O Recurso da Justa Razão Sistêmica
- Glaucia Paiva -
Publicado na edição de 2015 da Revista da Editora Instituto Conexão Sistêmica.
RECURSOS
A palavra “recurso” sugere força, ajuda e suporte. Algo que está disponível, através do qual se viabiliza o fluxo; algo com que se pode contar nos momentos de fragilidade; um caminho para o que falta; um instrumento.
Um recurso é uma força que me ajuda a sair do lugar, a sentir, a pensar e a agir diferente.
Essas forças que vem dos nossos sistemas familiares e de nossas imagens internas e externas estão disponíveis e precisamos ativá-las. Tanto externa como internamente essas forças estão disponíveis e precisamos ativá-las.
Quando falamos em recurso sistêmico (que vem do sistema familiar) não precisamos de nomes, às vezes você conhece e às vezes desconhece, os recursos não estão limitados às pessoas com quem você conviveu e sim com as memórias que você carrega. Nós somos a essência do nosso sistema e, portanto, temos as memórias de todos os nossos ancestrais em nosso campo e não precisamos saber quem são, mas precisamos sentir e nos conectar com esses antepassados, que podem ser os pais, os avós, os bisavós ou pessoas de muitas gerações passadas, alguém que tenha a força necessária para gerar movimento ou transformação.

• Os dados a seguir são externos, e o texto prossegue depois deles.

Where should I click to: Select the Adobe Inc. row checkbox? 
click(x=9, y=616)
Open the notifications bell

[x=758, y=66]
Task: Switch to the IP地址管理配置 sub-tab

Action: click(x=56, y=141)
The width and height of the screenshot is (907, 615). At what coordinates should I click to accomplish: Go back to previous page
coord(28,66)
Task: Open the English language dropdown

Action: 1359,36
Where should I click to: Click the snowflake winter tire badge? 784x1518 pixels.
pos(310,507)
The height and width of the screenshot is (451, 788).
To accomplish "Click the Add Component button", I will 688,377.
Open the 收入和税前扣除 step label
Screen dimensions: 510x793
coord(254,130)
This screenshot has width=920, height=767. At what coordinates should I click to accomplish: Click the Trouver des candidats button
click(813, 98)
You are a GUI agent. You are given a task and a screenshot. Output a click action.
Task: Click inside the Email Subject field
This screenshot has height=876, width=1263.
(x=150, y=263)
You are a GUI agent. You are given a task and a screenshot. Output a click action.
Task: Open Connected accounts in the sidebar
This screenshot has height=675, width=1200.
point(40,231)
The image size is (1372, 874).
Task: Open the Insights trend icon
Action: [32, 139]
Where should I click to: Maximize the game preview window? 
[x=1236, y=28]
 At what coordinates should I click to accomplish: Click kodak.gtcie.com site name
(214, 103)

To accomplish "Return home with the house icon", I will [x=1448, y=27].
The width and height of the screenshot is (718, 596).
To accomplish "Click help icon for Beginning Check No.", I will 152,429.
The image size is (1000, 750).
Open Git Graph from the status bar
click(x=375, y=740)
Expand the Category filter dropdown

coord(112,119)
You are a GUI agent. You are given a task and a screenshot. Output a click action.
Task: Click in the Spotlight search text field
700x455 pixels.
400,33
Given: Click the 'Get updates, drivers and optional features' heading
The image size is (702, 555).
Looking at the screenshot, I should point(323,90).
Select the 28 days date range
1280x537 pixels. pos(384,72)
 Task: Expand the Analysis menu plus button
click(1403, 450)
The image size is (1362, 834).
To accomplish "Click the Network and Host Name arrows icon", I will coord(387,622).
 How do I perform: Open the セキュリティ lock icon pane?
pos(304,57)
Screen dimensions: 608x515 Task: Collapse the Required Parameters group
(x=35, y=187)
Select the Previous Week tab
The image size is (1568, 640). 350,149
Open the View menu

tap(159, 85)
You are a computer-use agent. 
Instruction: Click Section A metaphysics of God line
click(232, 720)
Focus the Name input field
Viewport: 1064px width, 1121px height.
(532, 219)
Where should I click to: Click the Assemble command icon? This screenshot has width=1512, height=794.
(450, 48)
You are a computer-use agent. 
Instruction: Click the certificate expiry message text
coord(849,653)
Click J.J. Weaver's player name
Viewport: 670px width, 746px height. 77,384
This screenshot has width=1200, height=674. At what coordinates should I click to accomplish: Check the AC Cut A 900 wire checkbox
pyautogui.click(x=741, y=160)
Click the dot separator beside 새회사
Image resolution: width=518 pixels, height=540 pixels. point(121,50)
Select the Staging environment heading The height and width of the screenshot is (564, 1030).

Em algumas situações, durante uma Estrutura de Diferenciação, a colocação de um recurso é fundamental para que o cliente tenha um espaço em que se sinta seguro e assim aconteça o movimento necessário para a liberação do fluxo. A sensação positiva de um recurso traz uma força, um centro, um “quente”. Eu perguntei a uma cliente “O que aconteceu quando sua bisavó chegou atrás de você?” e ela respondeu “Ficou quente”. O recurso trouxe a sensação de pertencimento.
Quando fica “quente”, o coração amolece e se abre, e isso permite que uma estrutura psicológica traumática, rígida ou de amor interrompido tenha permissão para se flexibilizar e ter um fluxo e uma estrutura diferente do sistema familiar de origem, e somente nesse momento ela conquista mais um pouco da sua “presença”.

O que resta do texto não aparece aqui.